3. LearnZillion.com: So, this is by no means a review, just sharing this website I learned about yesterday at the EdTech fair. I’ve just looked around a little bit, but this website offers a bunch of lessons pre-prepared for teachers to use all aligned to common core standards. Now, for me, that meant little while I was teaching in Turkey because we did not use common core, so for some of you I am sure it will be worthless. Nonetheless, you can still find good language arts lessons here. If you are an ELA teacher states-side, this is a great way to find lessons already aligned with the standards you are expected to be teaching to. So, since I’m not teaching at the moment, I’ll leave this one to you, and I’d love to hear your thoughts on what you think about the lessons!! (This does seem like it is well structured for classroom flipping, similar to Khan academy videos.)

4. Newsela: So, I just stumbled across this one, today, and it seems like it might be really cool. It is a news site that is set up to help tailor news stories to students’ literacy levels. Now, we don’t always count these the same in ESL, but I think that we could find an appropriate conversion, and the fact that the stories are available at different levels is great. It looks like some stories come with a quiz as well, while others are anchored to different goals or skills to be taught. I would say that this seems similar to Voice of America News except not as tailored for second language learners as far as support activities go, but that being said there may also be aspects I like better about Newsela . . . we shall see.
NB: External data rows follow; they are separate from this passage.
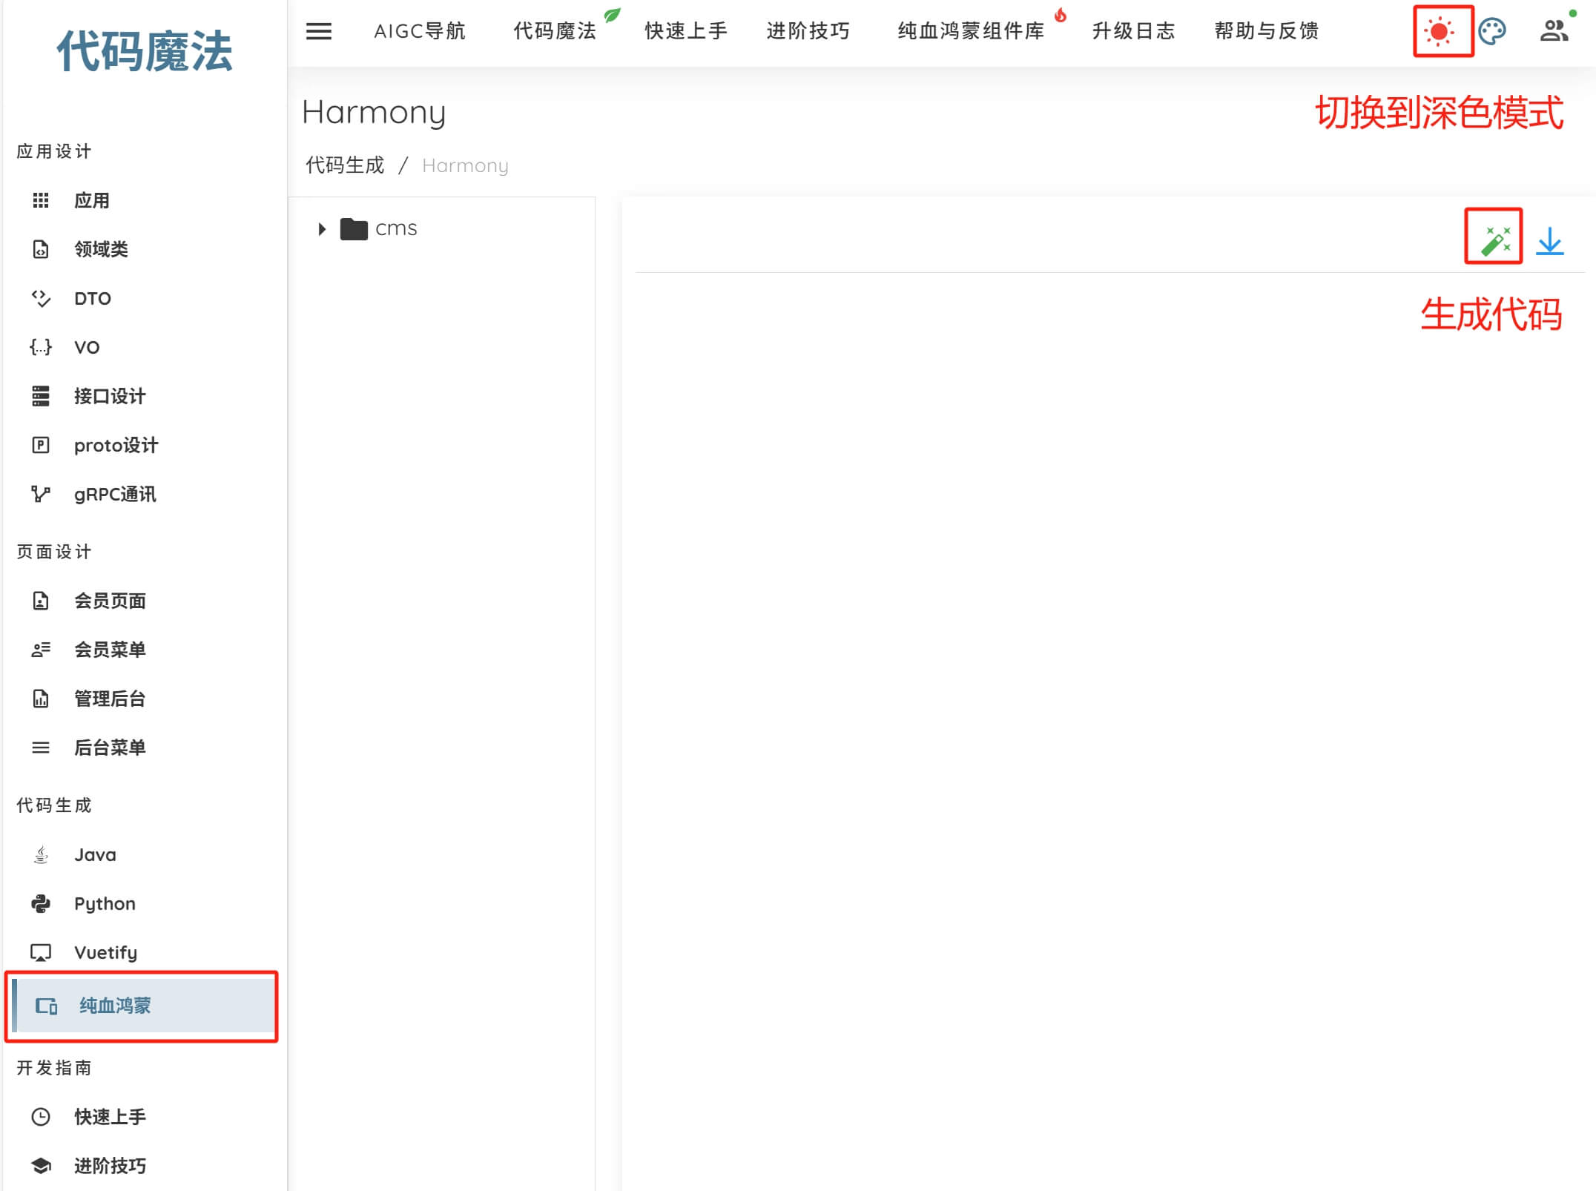Click the 代码魔法 logo title

tap(145, 52)
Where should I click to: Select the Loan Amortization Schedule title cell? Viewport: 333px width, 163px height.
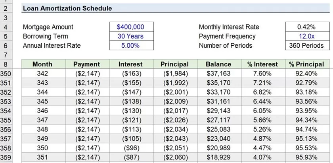point(67,8)
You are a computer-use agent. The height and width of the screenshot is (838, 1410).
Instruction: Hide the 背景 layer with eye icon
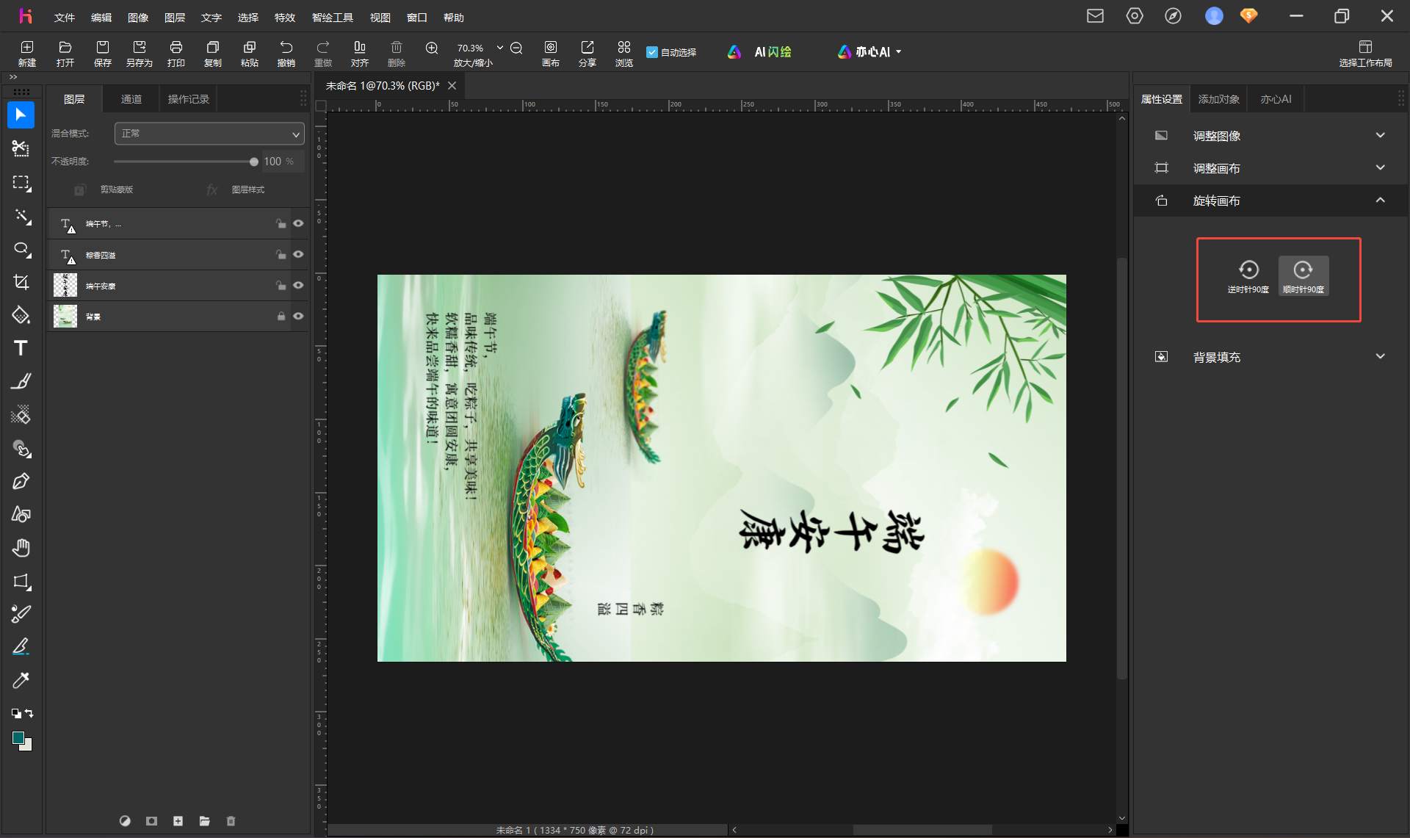(298, 316)
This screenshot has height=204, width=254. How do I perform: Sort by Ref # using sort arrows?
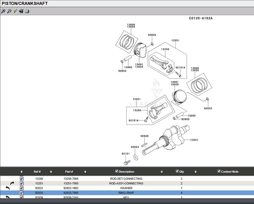[x=51, y=172]
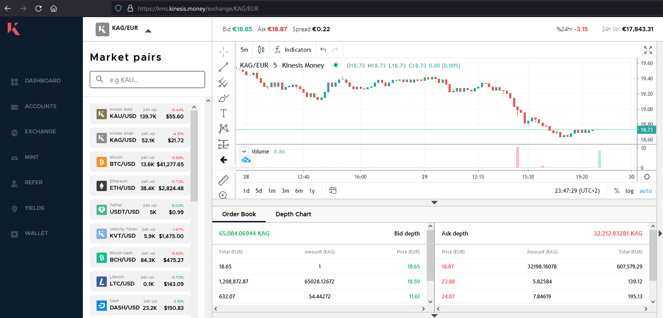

5. British Council Seminars: Mark your calendar for next Wednesday! There are some interesting seminars that will be live-streamed from the British Council next week! I’m really looking forward to them. One of them is on Listening in the English for Academic Purposes Classroom, and the other is on Laughter in the Classroom. I’m excited to see what Emma Greenhalgh has to say about this topic!

What have you been learning/reading/liking this week?